Tippingpoint
Tár
This drama is all about Cate Blanchett. It’s a showcase for the actress — which is why she’s an odds-on favorite to win an Oscar for the role. Her performance as a renowned classical music conductor is thrilling. But the rest of the movie pales in comparison. Blanchett’s Lydia Tár is hugely talented but also hugely arrogant. She hasn’t realized that #MeToo has changed the way the world deals with sexual harassment and impropriety by the powerful. Tár is married to the lead female violinist in the Berlin Philharmonic, and they have a daughter (the only person Tár seems to actually love). But Tár sets her sights on a new female cellist, even as the suicide of a former musician/romantic partner casts an increasingly dark shadow.
“Tár” begins with long stretches of conversation; we don’t see Tár first conduct an orchestra until perhaps an hour into the film. It’s as if writer/director Todd Field is testing the audience. If he hadn’t cast Blanchett as Tár, would this have been worth wading through? As the character of Tár unravels, so does the movie, down to its surreal ending, which leaves viewers a little unsure how much is reality and how much is Tár’s own fever dream.
— Kristina Dorsey
Hello World Nate Bargatze Amazon Prime
Many Southern comics play into the stereotype established by Jeff Foxworthy and his Blue Collar Comedy tours. Fair enough. There are plenty of New York and Boston comedians who embrace the possibilities of their turf, too. But Bargatze, who’s from Nashville, embraces his southern roots in a different way — chiefly through his delivery and demeanor. His is a sharp brand of family-happy comedy softened by a gentle, self-deprecating delivery. It almost seems as though he’s making these observations and jokes on the fly — and is delightfully puzzled by them as they leave his mouth. There’s nothing particularly new in any of the topics Bargatze explores, but his skewed angles and conclusions are overwhelmingly fantastic.
— Rick Koster
Egypt’s Golden Couple: When Akhenaten and Nefertiti Were Gods On Earth
John Darnell and Colleen Darnell
When I was a kid, I went to see a mummy at a museum. A big fan of the Boris Karloff “Mummy” film franchise, I was delighted and only mildly nervous to see a real mummy in person. That night, my dad tore a strip from a bed sheet, stained it an creepy yellow-brown color with maple syrup, scrawled hieroglyphics on it — then tucked it under my pillow. When I found the “mummy tape,” I lost my mind. It was with similar trepidation that I opened a book called “Egypt’s Golden Couple: When Akhenaten and Nefertiti Were Gods on Earth.”

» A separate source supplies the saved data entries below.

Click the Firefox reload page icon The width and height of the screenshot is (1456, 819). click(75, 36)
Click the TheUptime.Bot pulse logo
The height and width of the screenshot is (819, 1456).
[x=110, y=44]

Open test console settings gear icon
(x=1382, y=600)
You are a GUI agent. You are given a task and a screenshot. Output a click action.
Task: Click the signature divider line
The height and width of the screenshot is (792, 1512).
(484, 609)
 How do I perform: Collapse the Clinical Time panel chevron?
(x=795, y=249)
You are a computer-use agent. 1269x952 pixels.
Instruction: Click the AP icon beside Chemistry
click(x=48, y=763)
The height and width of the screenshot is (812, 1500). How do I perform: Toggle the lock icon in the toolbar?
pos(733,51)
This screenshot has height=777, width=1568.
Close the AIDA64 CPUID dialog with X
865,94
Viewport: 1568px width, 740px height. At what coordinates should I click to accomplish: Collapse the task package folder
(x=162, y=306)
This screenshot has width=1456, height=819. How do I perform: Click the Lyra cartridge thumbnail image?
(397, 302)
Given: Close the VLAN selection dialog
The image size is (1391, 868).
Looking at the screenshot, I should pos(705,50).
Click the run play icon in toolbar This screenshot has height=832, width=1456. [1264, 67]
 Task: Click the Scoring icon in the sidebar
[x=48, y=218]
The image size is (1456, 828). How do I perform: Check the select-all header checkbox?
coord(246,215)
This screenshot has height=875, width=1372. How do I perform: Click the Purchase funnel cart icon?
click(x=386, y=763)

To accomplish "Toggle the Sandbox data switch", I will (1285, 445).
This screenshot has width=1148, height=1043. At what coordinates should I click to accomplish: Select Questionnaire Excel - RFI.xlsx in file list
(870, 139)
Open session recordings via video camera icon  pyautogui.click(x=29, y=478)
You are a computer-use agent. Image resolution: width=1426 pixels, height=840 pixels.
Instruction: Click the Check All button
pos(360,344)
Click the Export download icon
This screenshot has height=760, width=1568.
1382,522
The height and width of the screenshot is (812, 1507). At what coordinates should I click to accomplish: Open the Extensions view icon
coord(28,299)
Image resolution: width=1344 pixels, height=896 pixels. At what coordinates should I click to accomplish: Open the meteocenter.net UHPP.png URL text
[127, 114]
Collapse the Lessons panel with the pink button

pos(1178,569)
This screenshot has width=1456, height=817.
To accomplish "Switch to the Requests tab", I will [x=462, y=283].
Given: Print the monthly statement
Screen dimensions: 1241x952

Yes, these were the parents of King Tut, and this book, authored by a married couple of Connecticut scholars/Egyptologists, is pretty wonderful. First, the layperson can understand it because large sections are written as speculative narrative nonfiction — based, of course, on their research. Second, Tut’s mom and dad changed Egyptian religion by altering the solar-worship system — and essentially appointed themselves gods. Not a bad trick — possibly even better than hiding some mummy tape in a kid’s bed.